Source data:
● ● ● ● ● ● ●

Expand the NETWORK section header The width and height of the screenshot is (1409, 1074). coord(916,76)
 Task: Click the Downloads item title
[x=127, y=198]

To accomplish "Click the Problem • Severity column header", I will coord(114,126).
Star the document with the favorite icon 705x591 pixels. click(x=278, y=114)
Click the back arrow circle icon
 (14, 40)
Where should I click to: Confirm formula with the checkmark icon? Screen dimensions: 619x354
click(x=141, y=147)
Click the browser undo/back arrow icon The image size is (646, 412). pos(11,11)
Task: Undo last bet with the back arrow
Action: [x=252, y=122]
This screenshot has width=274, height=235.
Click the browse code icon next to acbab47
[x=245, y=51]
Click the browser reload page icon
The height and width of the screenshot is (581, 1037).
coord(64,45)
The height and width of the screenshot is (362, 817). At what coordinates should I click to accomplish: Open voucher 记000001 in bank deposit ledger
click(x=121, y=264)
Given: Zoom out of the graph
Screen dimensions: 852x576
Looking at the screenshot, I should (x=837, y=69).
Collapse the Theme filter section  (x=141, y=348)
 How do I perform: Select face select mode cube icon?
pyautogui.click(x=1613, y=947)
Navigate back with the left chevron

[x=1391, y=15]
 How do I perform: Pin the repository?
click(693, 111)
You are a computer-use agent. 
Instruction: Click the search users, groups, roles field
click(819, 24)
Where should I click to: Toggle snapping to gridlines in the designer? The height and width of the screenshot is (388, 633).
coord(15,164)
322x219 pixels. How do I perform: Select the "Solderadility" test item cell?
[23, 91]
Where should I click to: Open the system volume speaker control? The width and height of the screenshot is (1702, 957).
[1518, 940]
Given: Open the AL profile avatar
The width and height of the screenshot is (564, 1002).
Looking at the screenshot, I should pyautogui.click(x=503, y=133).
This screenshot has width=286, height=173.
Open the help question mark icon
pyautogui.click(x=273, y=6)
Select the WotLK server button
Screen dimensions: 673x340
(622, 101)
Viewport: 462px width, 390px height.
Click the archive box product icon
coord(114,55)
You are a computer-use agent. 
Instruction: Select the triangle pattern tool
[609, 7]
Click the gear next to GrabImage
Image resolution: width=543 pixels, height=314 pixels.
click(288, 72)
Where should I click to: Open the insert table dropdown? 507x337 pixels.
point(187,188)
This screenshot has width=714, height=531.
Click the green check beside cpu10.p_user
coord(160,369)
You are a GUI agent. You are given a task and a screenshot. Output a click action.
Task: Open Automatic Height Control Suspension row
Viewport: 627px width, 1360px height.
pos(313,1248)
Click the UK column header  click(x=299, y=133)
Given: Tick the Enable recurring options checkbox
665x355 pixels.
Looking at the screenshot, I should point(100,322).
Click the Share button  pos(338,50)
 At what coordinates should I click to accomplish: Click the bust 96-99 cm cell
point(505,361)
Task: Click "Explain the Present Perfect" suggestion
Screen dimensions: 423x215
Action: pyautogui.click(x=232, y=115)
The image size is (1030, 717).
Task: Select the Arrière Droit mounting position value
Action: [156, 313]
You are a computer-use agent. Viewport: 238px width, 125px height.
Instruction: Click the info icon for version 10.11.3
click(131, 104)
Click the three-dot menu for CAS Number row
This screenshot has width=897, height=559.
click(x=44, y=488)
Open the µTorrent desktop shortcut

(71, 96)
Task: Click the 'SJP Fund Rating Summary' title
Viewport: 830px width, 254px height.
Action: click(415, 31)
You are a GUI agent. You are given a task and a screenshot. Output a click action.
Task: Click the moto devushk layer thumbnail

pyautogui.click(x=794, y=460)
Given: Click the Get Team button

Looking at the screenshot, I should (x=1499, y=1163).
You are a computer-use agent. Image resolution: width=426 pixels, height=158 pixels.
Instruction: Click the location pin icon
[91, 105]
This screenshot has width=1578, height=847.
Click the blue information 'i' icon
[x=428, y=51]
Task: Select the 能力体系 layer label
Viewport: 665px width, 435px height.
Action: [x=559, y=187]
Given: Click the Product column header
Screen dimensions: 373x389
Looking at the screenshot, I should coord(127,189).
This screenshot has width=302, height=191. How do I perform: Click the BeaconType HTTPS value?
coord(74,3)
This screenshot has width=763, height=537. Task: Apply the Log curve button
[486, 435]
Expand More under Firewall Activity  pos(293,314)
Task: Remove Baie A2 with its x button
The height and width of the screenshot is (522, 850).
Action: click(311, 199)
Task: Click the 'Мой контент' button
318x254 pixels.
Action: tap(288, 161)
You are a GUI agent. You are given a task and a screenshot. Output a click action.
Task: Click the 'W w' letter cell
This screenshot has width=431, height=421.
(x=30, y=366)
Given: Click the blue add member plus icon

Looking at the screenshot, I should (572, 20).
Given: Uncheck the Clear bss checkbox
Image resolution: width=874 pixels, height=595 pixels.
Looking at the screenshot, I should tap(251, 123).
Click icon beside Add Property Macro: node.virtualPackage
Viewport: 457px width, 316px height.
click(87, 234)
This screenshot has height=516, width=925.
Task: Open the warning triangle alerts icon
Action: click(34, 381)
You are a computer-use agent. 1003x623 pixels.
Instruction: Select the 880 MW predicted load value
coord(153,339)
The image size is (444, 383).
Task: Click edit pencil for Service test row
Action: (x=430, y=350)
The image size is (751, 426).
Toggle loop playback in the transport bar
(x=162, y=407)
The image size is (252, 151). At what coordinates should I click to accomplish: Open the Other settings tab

● ● ● ● ● ● ●

WORK REQUEST:
Repeat every entry exactly as written above.

COMPLETED TASK:
Expand the NETWORK section header The width and height of the screenshot is (1409, 1074). coord(916,76)
 Task: Click the Downloads item title
[x=127, y=198]

To accomplish "Click the Problem • Severity column header", I will coord(114,126).
Star the document with the favorite icon 705x591 pixels. click(x=278, y=114)
Click the back arrow circle icon
 (14, 40)
Where should I click to: Confirm formula with the checkmark icon? Screen dimensions: 619x354
click(x=141, y=147)
Click the browser undo/back arrow icon The image size is (646, 412). pos(11,11)
Task: Undo last bet with the back arrow
Action: [x=252, y=122]
This screenshot has width=274, height=235.
Click the browse code icon next to acbab47
[x=245, y=51]
Click the browser reload page icon
The height and width of the screenshot is (581, 1037).
coord(64,45)
The height and width of the screenshot is (362, 817). At what coordinates should I click to accomplish: Open voucher 记000001 in bank deposit ledger
click(x=121, y=264)
Given: Zoom out of the graph
Screen dimensions: 852x576
Looking at the screenshot, I should (x=837, y=69).
Collapse the Theme filter section  (x=141, y=348)
 How do I perform: Select face select mode cube icon?
pyautogui.click(x=1613, y=947)
Navigate back with the left chevron

[x=1391, y=15]
 How do I perform: Pin the repository?
click(693, 111)
You are a computer-use agent. 
Instruction: Click the search users, groups, roles field
click(819, 24)
Where should I click to: Toggle snapping to gridlines in the designer? The height and width of the screenshot is (388, 633).
coord(15,164)
322x219 pixels. How do I perform: Select the "Solderadility" test item cell?
[23, 91]
Where should I click to: Open the system volume speaker control? The width and height of the screenshot is (1702, 957).
[1518, 940]
Given: Open the AL profile avatar
The width and height of the screenshot is (564, 1002).
Looking at the screenshot, I should pyautogui.click(x=503, y=133).
This screenshot has width=286, height=173.
Open the help question mark icon
pyautogui.click(x=273, y=6)
Select the WotLK server button
Screen dimensions: 673x340
(622, 101)
Viewport: 462px width, 390px height.
Click the archive box product icon
coord(114,55)
You are a computer-use agent. 
Instruction: Select the triangle pattern tool
[609, 7]
Click the gear next to GrabImage
Image resolution: width=543 pixels, height=314 pixels.
click(288, 72)
Where should I click to: Open the insert table dropdown? 507x337 pixels.
point(187,188)
This screenshot has width=714, height=531.
Click the green check beside cpu10.p_user
coord(160,369)
You are a GUI agent. You are given a task and a screenshot. Output a click action.
Task: Open Automatic Height Control Suspension row
Viewport: 627px width, 1360px height.
pos(313,1248)
Click the UK column header  click(x=299, y=133)
Given: Tick the Enable recurring options checkbox
665x355 pixels.
Looking at the screenshot, I should point(100,322).
Click the Share button  pos(338,50)
 At what coordinates should I click to accomplish: Click the bust 96-99 cm cell
point(505,361)
Task: Click "Explain the Present Perfect" suggestion
Screen dimensions: 423x215
Action: pyautogui.click(x=232, y=115)
The image size is (1030, 717).
Task: Select the Arrière Droit mounting position value
Action: [156, 313]
You are a computer-use agent. Viewport: 238px width, 125px height.
Instruction: Click the info icon for version 10.11.3
click(131, 104)
Click the three-dot menu for CAS Number row
This screenshot has width=897, height=559.
click(x=44, y=488)
Open the µTorrent desktop shortcut

(71, 96)
Task: Click the 'SJP Fund Rating Summary' title
Viewport: 830px width, 254px height.
Action: click(415, 31)
You are a GUI agent. You are given a task and a screenshot. Output a click action.
Task: Click the moto devushk layer thumbnail

pyautogui.click(x=794, y=460)
Given: Click the Get Team button

Looking at the screenshot, I should (x=1499, y=1163).
You are a computer-use agent. Image resolution: width=426 pixels, height=158 pixels.
Instruction: Click the location pin icon
[91, 105]
This screenshot has width=1578, height=847.
Click the blue information 'i' icon
[x=428, y=51]
Task: Select the 能力体系 layer label
Viewport: 665px width, 435px height.
Action: [x=559, y=187]
Given: Click the Product column header
Screen dimensions: 373x389
Looking at the screenshot, I should coord(127,189).
This screenshot has width=302, height=191. How do I perform: Click the BeaconType HTTPS value?
coord(74,3)
This screenshot has width=763, height=537. Task: Apply the Log curve button
[486, 435]
Expand More under Firewall Activity  pos(293,314)
Task: Remove Baie A2 with its x button
The height and width of the screenshot is (522, 850).
Action: click(311, 199)
Task: Click the 'Мой контент' button
318x254 pixels.
Action: tap(288, 161)
You are a GUI agent. You are given a task and a screenshot. Output a click action.
Task: Click the 'W w' letter cell
This screenshot has width=431, height=421.
(x=30, y=366)
Given: Click the blue add member plus icon

Looking at the screenshot, I should (572, 20).
Given: Uncheck the Clear bss checkbox
Image resolution: width=874 pixels, height=595 pixels.
Looking at the screenshot, I should tap(251, 123).
Click icon beside Add Property Macro: node.virtualPackage
Viewport: 457px width, 316px height.
click(87, 234)
This screenshot has height=516, width=925.
Task: Open the warning triangle alerts icon
Action: click(34, 381)
You are a computer-use agent. 1003x623 pixels.
Instruction: Select the 880 MW predicted load value
coord(153,339)
The image size is (444, 383).
Task: Click edit pencil for Service test row
Action: (x=430, y=350)
The image size is (751, 426).
Toggle loop playback in the transport bar
(x=162, y=407)
The image size is (252, 151). At what coordinates should I click to accomplish: Open the Other settings tab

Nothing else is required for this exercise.